→ TASK DIRECTIONS
The following data has a line with "The width and height of the screenshot is (360, 360)." and a line with "Expand the myapp". Write out exactly those lines and all the lines between them.

[Stored items]
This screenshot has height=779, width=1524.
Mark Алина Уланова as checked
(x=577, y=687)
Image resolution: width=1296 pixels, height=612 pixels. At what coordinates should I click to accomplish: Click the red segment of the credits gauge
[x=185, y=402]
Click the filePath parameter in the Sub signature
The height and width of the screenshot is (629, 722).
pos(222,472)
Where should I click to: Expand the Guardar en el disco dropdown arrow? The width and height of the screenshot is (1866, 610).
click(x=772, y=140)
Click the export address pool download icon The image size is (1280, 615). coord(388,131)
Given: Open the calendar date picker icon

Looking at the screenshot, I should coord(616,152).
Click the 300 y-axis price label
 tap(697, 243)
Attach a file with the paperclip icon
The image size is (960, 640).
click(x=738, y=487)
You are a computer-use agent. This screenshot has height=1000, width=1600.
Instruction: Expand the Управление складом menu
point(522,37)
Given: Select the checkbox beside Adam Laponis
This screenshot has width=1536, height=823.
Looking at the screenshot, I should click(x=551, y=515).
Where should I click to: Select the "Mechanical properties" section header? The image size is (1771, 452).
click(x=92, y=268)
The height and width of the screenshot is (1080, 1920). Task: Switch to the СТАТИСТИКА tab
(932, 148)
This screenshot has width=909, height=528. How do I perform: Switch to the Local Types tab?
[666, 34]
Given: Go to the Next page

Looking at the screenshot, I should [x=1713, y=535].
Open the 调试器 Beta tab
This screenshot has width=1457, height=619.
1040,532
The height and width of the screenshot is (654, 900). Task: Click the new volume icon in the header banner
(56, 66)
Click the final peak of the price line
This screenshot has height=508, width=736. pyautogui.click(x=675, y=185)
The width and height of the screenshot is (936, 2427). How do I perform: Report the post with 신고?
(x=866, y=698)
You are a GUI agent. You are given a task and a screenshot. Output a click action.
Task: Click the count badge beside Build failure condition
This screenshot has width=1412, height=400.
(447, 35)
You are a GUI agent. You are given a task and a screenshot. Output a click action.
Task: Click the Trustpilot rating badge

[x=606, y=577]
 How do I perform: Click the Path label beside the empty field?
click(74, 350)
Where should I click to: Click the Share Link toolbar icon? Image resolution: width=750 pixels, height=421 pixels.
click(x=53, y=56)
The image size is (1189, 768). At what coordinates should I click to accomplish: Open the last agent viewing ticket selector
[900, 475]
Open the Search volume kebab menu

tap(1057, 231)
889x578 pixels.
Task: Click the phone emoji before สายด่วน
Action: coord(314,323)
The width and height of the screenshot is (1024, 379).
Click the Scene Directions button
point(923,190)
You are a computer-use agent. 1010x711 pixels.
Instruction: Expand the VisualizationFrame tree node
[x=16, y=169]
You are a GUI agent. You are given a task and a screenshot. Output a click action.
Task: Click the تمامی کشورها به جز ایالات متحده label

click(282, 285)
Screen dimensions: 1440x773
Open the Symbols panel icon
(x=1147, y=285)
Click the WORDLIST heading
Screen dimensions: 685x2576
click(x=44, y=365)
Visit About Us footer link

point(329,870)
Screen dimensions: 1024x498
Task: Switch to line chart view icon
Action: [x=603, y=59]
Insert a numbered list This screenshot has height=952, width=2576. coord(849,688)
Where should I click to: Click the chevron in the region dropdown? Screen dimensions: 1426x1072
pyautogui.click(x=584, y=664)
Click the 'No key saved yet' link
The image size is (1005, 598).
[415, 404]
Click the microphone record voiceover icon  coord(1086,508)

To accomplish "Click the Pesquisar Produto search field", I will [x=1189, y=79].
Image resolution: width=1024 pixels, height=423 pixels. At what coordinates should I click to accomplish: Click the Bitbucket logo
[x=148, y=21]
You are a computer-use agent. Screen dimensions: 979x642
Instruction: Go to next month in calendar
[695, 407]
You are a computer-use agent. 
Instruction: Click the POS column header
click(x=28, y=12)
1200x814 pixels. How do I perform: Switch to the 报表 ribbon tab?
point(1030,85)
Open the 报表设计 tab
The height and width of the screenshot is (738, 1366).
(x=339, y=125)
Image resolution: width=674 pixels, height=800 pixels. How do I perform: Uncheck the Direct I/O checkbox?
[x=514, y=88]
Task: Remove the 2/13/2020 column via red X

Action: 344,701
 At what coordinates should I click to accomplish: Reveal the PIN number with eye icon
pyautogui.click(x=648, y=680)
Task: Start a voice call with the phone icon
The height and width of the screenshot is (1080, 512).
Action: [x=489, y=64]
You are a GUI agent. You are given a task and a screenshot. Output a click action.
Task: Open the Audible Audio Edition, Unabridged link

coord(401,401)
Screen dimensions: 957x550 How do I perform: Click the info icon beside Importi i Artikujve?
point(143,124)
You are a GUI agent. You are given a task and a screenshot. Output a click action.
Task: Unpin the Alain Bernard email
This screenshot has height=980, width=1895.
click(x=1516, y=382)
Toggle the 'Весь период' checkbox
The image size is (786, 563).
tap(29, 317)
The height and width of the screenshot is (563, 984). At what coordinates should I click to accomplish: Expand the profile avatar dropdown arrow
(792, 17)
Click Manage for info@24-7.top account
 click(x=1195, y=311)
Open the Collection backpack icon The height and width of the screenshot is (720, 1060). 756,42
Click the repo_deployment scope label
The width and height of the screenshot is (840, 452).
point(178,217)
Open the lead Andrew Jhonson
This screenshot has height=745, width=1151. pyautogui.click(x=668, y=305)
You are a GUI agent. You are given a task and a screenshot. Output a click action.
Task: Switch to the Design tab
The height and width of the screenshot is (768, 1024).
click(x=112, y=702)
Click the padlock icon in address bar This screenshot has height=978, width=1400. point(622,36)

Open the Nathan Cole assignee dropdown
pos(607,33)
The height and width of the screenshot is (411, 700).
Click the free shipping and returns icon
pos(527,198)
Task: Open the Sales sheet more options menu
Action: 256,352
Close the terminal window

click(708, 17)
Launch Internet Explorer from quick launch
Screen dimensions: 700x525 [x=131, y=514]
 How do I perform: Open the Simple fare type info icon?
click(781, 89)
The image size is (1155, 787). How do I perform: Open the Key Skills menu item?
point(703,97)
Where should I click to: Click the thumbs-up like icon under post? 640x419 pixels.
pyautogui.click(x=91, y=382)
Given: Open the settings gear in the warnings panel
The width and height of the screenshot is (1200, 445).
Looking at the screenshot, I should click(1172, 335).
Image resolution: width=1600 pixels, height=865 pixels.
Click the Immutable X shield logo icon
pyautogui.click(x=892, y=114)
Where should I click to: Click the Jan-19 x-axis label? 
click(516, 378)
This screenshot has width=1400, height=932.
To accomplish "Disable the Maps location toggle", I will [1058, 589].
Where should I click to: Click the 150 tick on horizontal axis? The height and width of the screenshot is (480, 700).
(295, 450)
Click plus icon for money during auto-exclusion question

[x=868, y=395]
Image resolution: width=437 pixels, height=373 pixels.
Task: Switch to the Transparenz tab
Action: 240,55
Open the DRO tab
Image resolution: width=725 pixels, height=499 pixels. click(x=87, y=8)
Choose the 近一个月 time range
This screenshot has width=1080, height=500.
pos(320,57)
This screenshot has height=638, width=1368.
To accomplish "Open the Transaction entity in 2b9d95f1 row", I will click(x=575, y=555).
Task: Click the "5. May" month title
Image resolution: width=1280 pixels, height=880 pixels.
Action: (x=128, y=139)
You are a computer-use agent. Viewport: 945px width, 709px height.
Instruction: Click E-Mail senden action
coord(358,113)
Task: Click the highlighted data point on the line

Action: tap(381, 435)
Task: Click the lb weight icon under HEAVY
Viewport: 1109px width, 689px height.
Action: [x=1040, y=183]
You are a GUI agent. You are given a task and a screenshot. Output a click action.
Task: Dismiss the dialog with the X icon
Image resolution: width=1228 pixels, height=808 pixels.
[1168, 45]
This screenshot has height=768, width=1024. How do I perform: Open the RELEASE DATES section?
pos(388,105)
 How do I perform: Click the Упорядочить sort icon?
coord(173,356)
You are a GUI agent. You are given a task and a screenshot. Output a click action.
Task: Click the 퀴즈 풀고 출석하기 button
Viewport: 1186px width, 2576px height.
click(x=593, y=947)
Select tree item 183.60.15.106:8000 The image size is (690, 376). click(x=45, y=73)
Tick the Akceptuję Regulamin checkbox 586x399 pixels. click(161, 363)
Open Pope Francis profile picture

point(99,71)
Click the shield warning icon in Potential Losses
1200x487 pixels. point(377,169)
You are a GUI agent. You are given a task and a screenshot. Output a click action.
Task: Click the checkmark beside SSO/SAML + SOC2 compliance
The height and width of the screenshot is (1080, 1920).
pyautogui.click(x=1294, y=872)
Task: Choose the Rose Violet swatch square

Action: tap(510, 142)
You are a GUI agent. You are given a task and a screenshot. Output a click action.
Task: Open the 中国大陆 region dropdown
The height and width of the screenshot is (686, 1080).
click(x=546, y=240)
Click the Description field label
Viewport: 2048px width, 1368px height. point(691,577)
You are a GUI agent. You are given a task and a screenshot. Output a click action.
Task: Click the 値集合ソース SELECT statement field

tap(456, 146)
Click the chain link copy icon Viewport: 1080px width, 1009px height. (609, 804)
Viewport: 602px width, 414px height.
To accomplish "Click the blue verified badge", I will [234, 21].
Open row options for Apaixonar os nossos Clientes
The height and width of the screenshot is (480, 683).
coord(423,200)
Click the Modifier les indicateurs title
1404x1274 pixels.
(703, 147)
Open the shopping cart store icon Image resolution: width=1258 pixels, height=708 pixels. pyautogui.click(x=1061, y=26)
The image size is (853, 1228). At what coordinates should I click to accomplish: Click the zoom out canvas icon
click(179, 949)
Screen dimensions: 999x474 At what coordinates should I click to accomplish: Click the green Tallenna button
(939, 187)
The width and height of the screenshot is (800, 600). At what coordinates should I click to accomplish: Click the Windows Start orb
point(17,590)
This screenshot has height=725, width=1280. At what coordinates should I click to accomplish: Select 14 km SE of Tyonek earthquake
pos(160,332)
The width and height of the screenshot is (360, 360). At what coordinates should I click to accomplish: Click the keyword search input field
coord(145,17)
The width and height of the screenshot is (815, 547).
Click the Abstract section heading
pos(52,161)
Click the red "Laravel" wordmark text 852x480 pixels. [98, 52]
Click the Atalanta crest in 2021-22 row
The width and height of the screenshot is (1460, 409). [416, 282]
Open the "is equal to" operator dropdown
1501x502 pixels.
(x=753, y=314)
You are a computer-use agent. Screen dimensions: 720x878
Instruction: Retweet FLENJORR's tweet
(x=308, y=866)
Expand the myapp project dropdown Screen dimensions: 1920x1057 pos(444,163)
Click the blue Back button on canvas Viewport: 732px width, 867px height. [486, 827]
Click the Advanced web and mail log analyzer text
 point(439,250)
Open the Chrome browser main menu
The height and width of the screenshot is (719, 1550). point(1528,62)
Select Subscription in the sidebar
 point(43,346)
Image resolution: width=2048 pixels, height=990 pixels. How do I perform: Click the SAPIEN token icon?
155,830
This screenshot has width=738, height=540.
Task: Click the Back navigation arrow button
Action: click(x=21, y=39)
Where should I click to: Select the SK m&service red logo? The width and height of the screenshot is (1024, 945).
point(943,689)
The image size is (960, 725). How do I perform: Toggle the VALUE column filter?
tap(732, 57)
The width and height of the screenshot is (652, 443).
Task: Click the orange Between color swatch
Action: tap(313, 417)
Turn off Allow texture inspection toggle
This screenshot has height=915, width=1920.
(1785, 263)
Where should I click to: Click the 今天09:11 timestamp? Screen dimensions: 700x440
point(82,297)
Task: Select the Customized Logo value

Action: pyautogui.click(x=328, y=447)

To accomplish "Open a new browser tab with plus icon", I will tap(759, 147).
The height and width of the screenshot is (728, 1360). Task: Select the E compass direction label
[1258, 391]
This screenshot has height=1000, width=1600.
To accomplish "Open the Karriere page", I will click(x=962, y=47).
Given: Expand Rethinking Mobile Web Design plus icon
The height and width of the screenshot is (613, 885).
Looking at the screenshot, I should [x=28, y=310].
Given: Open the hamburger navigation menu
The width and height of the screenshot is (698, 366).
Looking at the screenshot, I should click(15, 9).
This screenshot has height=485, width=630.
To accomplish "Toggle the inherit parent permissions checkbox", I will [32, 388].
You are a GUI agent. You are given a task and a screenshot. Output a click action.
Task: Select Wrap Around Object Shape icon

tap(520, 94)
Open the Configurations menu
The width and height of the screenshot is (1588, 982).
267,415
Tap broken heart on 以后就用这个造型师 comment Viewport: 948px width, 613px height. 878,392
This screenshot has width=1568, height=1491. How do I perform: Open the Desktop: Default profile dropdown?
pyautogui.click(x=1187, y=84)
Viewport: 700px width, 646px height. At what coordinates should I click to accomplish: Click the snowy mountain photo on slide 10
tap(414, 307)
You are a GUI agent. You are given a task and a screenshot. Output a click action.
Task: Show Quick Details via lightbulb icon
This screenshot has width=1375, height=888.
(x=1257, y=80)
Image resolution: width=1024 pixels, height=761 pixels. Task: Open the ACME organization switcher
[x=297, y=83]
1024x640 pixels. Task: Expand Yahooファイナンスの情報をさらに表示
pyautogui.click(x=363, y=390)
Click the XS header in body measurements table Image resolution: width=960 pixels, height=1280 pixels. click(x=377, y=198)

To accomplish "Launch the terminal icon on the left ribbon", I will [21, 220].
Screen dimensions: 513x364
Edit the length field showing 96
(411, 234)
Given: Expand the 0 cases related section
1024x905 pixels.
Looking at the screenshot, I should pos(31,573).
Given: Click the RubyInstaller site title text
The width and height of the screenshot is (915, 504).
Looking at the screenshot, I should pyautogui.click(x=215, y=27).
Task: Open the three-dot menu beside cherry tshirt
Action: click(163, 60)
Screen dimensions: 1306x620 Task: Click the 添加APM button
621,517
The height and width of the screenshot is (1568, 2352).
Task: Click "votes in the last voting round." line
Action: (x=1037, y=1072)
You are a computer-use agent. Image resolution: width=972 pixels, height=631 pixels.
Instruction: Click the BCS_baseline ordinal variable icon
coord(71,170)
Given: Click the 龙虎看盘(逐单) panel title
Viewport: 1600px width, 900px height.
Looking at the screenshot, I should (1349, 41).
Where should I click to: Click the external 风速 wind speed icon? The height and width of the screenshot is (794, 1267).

→ SOLUTION TO THIS EXERCISE
The width and height of the screenshot is (360, 360). At what coordinates should I click to accomplish: Click the keyword search input field
coord(145,17)
The width and height of the screenshot is (815, 547).
Click the Abstract section heading
pos(52,161)
Click the red "Laravel" wordmark text 852x480 pixels. [98, 52]
Click the Atalanta crest in 2021-22 row
The width and height of the screenshot is (1460, 409). [416, 282]
Open the "is equal to" operator dropdown
1501x502 pixels.
(x=753, y=314)
You are a computer-use agent. Screen dimensions: 720x878
Instruction: Retweet FLENJORR's tweet
(x=308, y=866)
Expand the myapp project dropdown Screen dimensions: 1920x1057 pos(444,163)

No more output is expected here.